The exercise: Reproduce the entries below, replacing every occurrence of "refresh" with "reload" and leaving everything else unchanged.

*-*-*

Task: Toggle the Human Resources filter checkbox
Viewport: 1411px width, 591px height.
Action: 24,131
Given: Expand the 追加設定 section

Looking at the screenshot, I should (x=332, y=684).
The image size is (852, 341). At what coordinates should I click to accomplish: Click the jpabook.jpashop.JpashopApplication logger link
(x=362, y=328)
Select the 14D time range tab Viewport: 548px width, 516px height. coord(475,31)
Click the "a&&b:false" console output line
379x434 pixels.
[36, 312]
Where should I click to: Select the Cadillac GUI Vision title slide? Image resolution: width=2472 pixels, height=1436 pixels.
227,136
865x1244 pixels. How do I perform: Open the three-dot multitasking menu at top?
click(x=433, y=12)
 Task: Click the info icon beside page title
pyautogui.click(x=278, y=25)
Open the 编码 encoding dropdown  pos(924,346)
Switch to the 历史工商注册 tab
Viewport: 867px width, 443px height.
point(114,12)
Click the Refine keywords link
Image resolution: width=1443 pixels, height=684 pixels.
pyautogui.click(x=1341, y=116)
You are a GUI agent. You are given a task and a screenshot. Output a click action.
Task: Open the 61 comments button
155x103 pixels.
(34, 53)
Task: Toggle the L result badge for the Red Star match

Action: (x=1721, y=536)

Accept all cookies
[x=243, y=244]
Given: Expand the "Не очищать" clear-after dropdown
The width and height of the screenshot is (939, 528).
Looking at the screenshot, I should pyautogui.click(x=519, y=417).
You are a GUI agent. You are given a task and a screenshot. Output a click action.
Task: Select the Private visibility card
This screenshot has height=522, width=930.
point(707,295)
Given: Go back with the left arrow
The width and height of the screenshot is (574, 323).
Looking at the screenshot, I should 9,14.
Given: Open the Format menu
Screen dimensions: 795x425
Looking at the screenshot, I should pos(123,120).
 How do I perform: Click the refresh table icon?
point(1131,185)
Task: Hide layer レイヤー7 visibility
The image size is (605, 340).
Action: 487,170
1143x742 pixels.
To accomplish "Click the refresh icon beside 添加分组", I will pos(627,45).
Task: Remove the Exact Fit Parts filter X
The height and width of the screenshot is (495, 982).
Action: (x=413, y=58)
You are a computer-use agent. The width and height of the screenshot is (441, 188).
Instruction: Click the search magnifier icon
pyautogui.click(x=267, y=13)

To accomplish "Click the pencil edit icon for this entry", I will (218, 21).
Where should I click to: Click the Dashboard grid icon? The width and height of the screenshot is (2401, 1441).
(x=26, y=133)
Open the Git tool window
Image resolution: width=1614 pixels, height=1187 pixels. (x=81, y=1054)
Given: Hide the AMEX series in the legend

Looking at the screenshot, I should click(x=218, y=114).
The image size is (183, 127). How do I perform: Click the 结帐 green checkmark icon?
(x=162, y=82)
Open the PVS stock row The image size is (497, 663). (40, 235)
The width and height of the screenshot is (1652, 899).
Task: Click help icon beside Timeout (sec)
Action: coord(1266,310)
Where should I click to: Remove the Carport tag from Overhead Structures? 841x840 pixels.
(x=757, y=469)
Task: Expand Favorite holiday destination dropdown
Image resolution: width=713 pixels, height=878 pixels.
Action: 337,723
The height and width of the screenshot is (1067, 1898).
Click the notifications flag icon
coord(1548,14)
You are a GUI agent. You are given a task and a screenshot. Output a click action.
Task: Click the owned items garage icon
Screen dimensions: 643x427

*-*-*

Response:
Task: Toggle the Human Resources filter checkbox
Viewport: 1411px width, 591px height.
Action: 24,131
Given: Expand the 追加設定 section

Looking at the screenshot, I should (x=332, y=684).
The image size is (852, 341). At what coordinates should I click to accomplish: Click the jpabook.jpashop.JpashopApplication logger link
(x=362, y=328)
Select the 14D time range tab Viewport: 548px width, 516px height. coord(475,31)
Click the "a&&b:false" console output line
379x434 pixels.
[36, 312]
Where should I click to: Select the Cadillac GUI Vision title slide? Image resolution: width=2472 pixels, height=1436 pixels.
227,136
865x1244 pixels. How do I perform: Open the three-dot multitasking menu at top?
click(x=433, y=12)
 Task: Click the info icon beside page title
pyautogui.click(x=278, y=25)
Open the 编码 encoding dropdown  pos(924,346)
Switch to the 历史工商注册 tab
Viewport: 867px width, 443px height.
point(114,12)
Click the Refine keywords link
Image resolution: width=1443 pixels, height=684 pixels.
pyautogui.click(x=1341, y=116)
You are a GUI agent. You are given a task and a screenshot. Output a click action.
Task: Open the 61 comments button
155x103 pixels.
(34, 53)
Task: Toggle the L result badge for the Red Star match

Action: (x=1721, y=536)

Accept all cookies
[x=243, y=244]
Given: Expand the "Не очищать" clear-after dropdown
The width and height of the screenshot is (939, 528).
Looking at the screenshot, I should pyautogui.click(x=519, y=417).
You are a GUI agent. You are given a task and a screenshot. Output a click action.
Task: Select the Private visibility card
This screenshot has height=522, width=930.
point(707,295)
Given: Go back with the left arrow
The width and height of the screenshot is (574, 323).
Looking at the screenshot, I should 9,14.
Given: Open the Format menu
Screen dimensions: 795x425
Looking at the screenshot, I should pos(123,120).
 How do I perform: Click the reload table icon?
point(1131,185)
Task: Hide layer レイヤー7 visibility
The image size is (605, 340).
Action: 487,170
1143x742 pixels.
To accomplish "Click the reload icon beside 添加分组", I will pos(627,45).
Task: Remove the Exact Fit Parts filter X
The height and width of the screenshot is (495, 982).
Action: (x=413, y=58)
You are a computer-use agent. The width and height of the screenshot is (441, 188).
Instruction: Click the search magnifier icon
pyautogui.click(x=267, y=13)

To accomplish "Click the pencil edit icon for this entry", I will (218, 21).
Where should I click to: Click the Dashboard grid icon? The width and height of the screenshot is (2401, 1441).
(x=26, y=133)
Open the Git tool window
Image resolution: width=1614 pixels, height=1187 pixels. (x=81, y=1054)
Given: Hide the AMEX series in the legend

Looking at the screenshot, I should click(x=218, y=114).
The image size is (183, 127). How do I perform: Click the 结帐 green checkmark icon?
(x=162, y=82)
Open the PVS stock row The image size is (497, 663). (40, 235)
The width and height of the screenshot is (1652, 899).
Task: Click help icon beside Timeout (sec)
Action: coord(1266,310)
Where should I click to: Remove the Carport tag from Overhead Structures? 841x840 pixels.
(x=757, y=469)
Task: Expand Favorite holiday destination dropdown
Image resolution: width=713 pixels, height=878 pixels.
Action: 337,723
The height and width of the screenshot is (1067, 1898).
Click the notifications flag icon
coord(1548,14)
You are a GUI agent. You are given a task and a screenshot. Output a click action.
Task: Click the owned items garage icon
Screen dimensions: 643x427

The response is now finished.